About this task » The response must hold only the lines from the line containing "Calgary Web (546, 2560)" through the end of the listing, exactly as written.

Data for analysis »
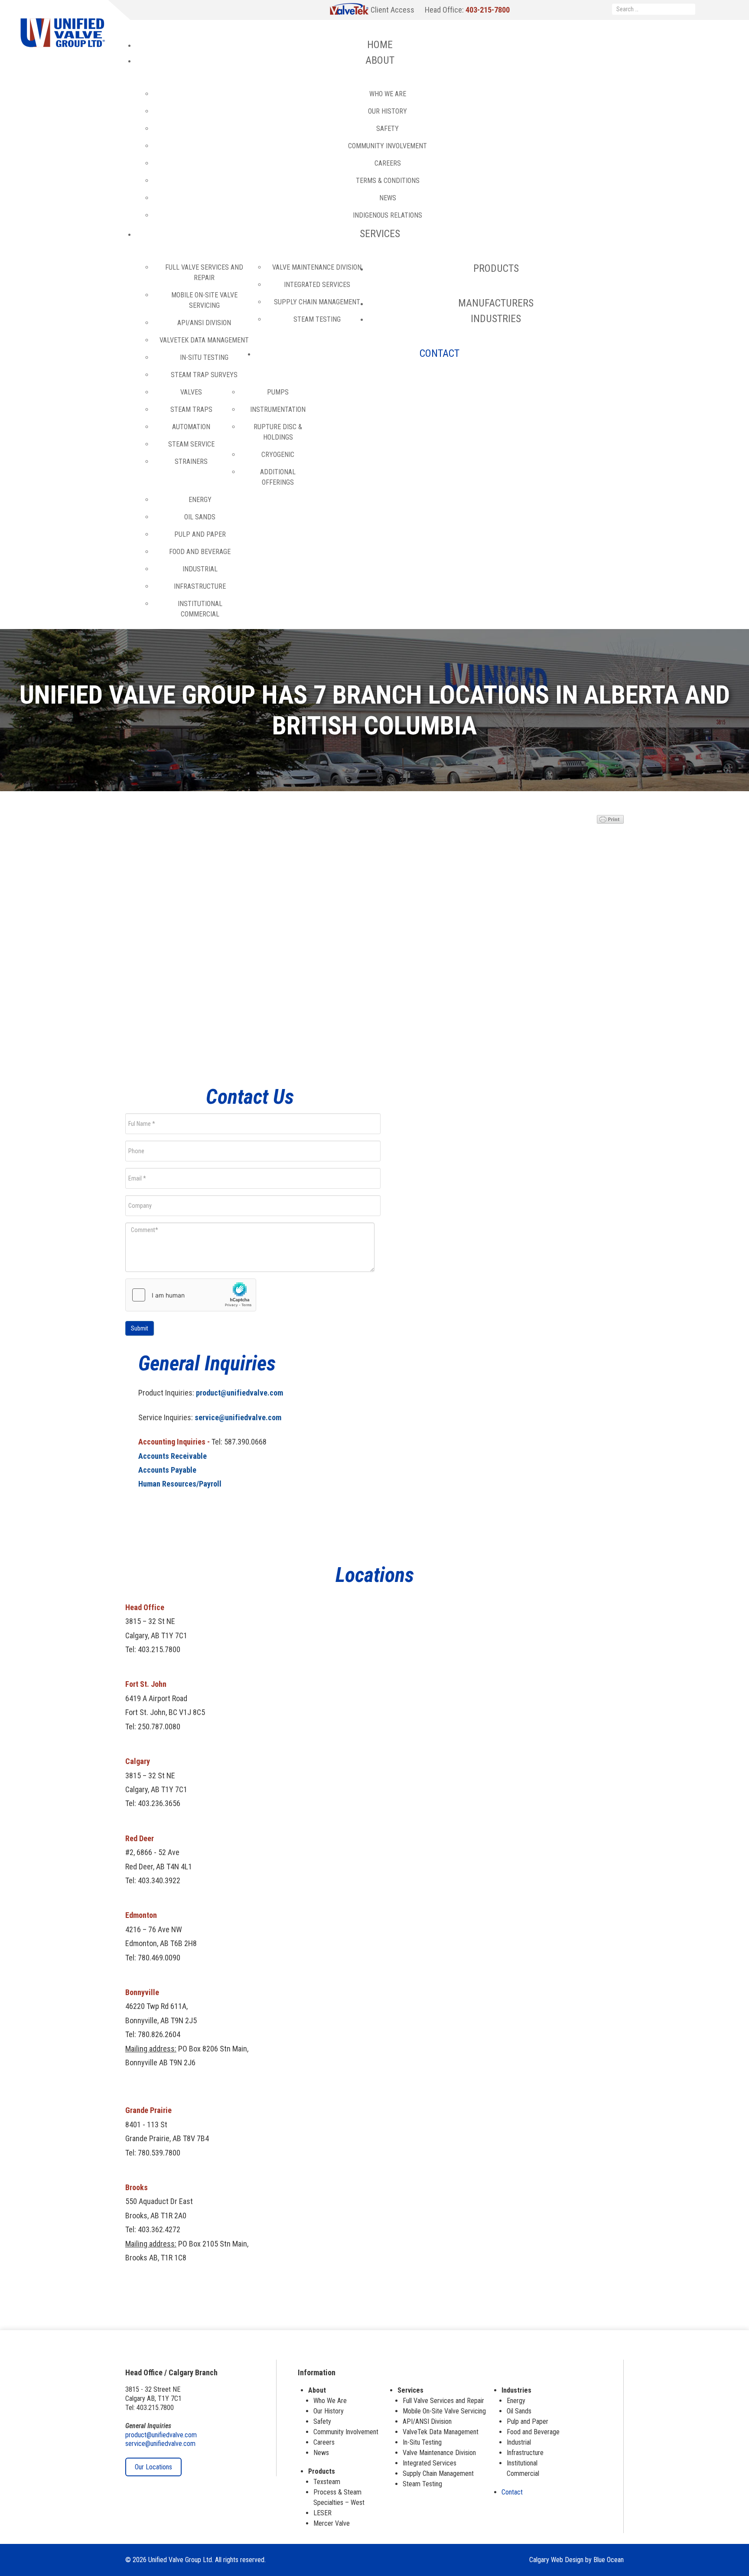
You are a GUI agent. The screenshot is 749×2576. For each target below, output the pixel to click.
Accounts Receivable (172, 1456)
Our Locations (153, 2467)
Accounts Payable (167, 1469)
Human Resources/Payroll (179, 1483)
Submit (139, 1328)
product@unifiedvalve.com (239, 1392)
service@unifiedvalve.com (238, 1417)
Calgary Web (546, 2560)
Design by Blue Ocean (594, 2560)
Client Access (391, 9)
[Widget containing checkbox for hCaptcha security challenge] (190, 1294)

Task result »
Calgary Web (546, 2560)
Design by Blue Ocean (594, 2560)
Client Access (391, 9)
[Widget containing checkbox for hCaptcha security challenge] (190, 1294)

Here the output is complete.